It was late at night and I was working in some office. I went across to the ladies room, pushed the door open, and thought, “It’s late and no one’s around. If I scream no one will hear me.” So I checked the stalls. First one, empty. Second one, empty. Third one, a guy was standing in there looking at me.
He was young and white-skinned. He quickly explained that he wasn’t an attacker, he just wanted to return this big ring of keys he’d found but didn’t know how. It made perfect sense, and we walked together down the hall to a party where my brother Rolando was. I was sure Rolando would be able to solve the key ring dilemma but he was busy just then, in a circle of people, so my new friend and I went to wait at one of the bar tables scattered nearby. Other guests were milling around.

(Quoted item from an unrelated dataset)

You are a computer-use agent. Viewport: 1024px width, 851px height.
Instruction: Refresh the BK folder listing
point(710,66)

A woman friend was standing at our bar table and I introduced her to my new friend. He was so cute and she was so cute, they’d be perfect together. But when I started explaining how we’d met in the bathroom, I realized that my new friend kind of sounded like a psychopath. Then I realized that he could have been lying about wanting to return the keys and it was perfectly likely he’d been waiting to attack someone. It was suddenly awkward.

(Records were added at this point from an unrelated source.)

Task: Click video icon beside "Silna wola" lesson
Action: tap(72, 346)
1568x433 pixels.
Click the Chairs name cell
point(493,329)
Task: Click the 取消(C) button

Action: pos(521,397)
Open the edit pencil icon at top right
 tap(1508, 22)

The basis for this dream seems obvious. Yesterday I was late for my playwriting class. I rang the buzzer at the building’s entrance, a woman answered, I said who I was, and she buzzed me in. From there it’s a short walk to the elevator which takes you up to the second floor, where the offices and classrooms are. They’re very careful about letting people into the building. They always call down and check who you are before they buzz you in. There’s a sign on the door that reads, “Please do not let anyone into the building behind you. Everyone must be buzzed in individually.” Except how do I tell that to the young dark-skinned man who followed me in, so closely I couldn’t have shut the door behind me without physically pushing him out?

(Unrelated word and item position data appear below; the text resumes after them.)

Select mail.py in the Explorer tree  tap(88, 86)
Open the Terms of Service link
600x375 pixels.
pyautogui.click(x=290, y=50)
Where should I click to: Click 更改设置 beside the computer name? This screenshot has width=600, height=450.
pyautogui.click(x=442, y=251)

I hoped he was headed somewhere other than the elevator. Nope, he followed me into the elevator. I pushed 2, and hoped he’d push a different button. Nope, he didn’t push a button. That worried me more. He was wearing a hat and he wasn’t smiling. I thought about making small talk, maybe about the great weather, but if he did have bad intentions he might take me for soft, so I held on to my late-for-class scowl. At floor 2, he followed me out of the elevator and into the theatre offices. What was this guy’s problem? He stopped at the front desk and I kept walking. If they wanted to yell at me for letting someone else into the building they’d have to catch me first. I snuck into class, which had already started, and forgot all about the guy. When I came out at break, he was sitting on a couch, sorting through headshots. I smiled tentatively at him, feeling like an idiot. He smiled slightly back.
So clearly my brain lodged those few moments of vague fear of a possible elevator attack and rearranged them, as it likes to do in dreams, into an incident involving a bathroom. But why did my brain switch the situation from being wrongly founded in fear to being wrongly founded in trust? And why did it change the color of the person’s skin from black to white? It’s moments like this that make me suspect my subconscious is either a lot wiser than the rest of me or a lot more devious.